Koce grzewcze stosowane są w Formule 1 od wielu lat. W sezonie 1985 wprowadzono możliwość ich stosowania do podnoszenia temperatury opon, aby kierowcy szybciej mogli wydobywać z nich pełen potencjał. Obecnie po wprowadzeniu nowych 18 calowych kół, Formuła 1 w ramach oszczędności zużywania energii, a także kwestii związanych z oszczędnościami finansowymi chce, aby w niedalekiej przyszłości całkowicie wyeliminować koce grzewcze. Całkowita rezygnacja z dogrzewania opon w ten sposób może mieć miejsce już w sezonie 2024.

Do tej pory kierowcy testowali opony na suchą i mokrą nawierzchnię bez używania zewnętrznego wspomagania podnoszącego temperaturę opon i ich opinie są raczej sceptyczne. Szczególnie niezadowolony, co do wyeliminowania koców grzewczych jest Lewis Hamilton. Brytyjczyk uważa, że ich brak – szczególnie na slickach – może stwarzać zagrożenie na torze, poprzez znaczą różnicę w tempie między kierowcą na dogrzanym komplecie opon, a tym, który dopiero opuścił aleję serwisową na „zimnych oponach”. Podobnego zdania są również Max Verstappen czy Carlos Sainz Jr.

Nieco inaczej ma wyglądać sprawa w przypadku opon przeznaczonych na deszczowe warunki. Tutaj zdecydowanie lepiej ma sobie radzić typ opon o charakterystyce pełnych deszczówek, a nieco tylko gorzej opony przejściowe.

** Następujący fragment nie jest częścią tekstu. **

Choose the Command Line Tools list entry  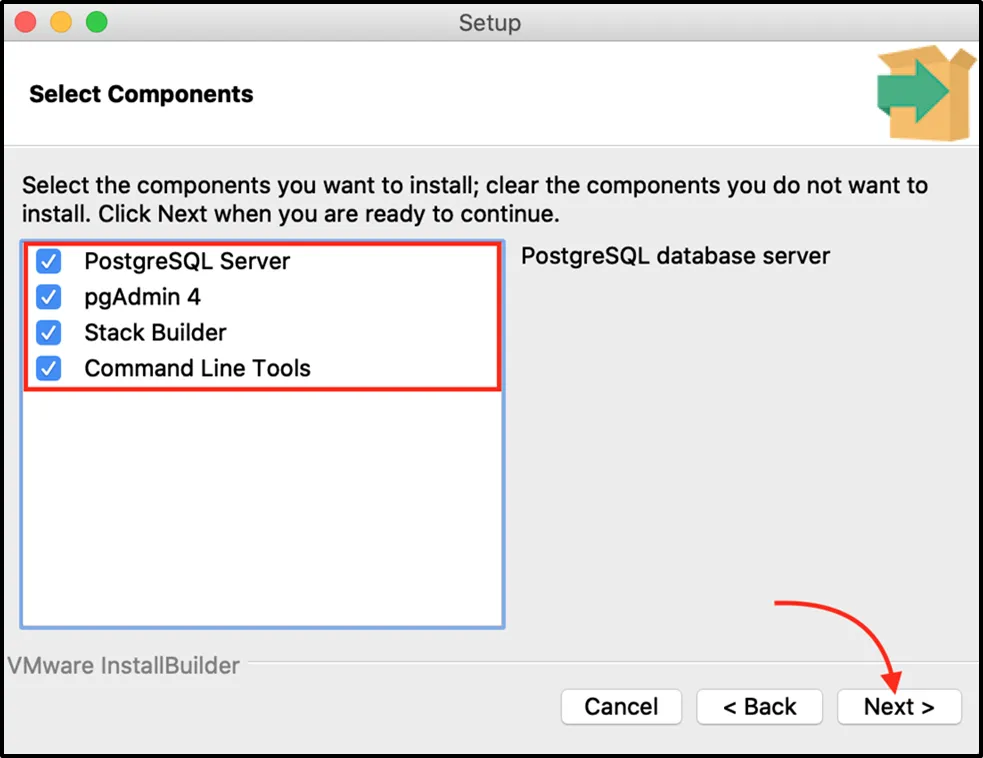[x=197, y=368]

Przed zbliżającym się Grand Prix Monako szef Pirelli Mario Isola zapowiedział, iż na uliczne Grand Prix włoski producent opon przywiezie do księstwa nowe opony deszczowe, które nie potrzebują zakładania na nie koców grzewczych: „Monako może być teraz debiutem nowych opon Cinturato Blue, przeznaczonych na w pełni mokre warunki bez koców grzewczych na oponach, oczywiście w zależności od warunków pogodowych. To kolejny potencjalny czynnik losowy w ten weekend”.

Ostateczna decyzja, co do przyszłości koców grzewczych w Formule 1 ma zapaść jeszcze w czerwcu. Wydaje się jednak, że ich porzucenie jest jednak tylko kwestią czasu biorąc pod uwagę fakt, że w Formule 2 ten zabieg został już zastosowany kilka sezonów temu.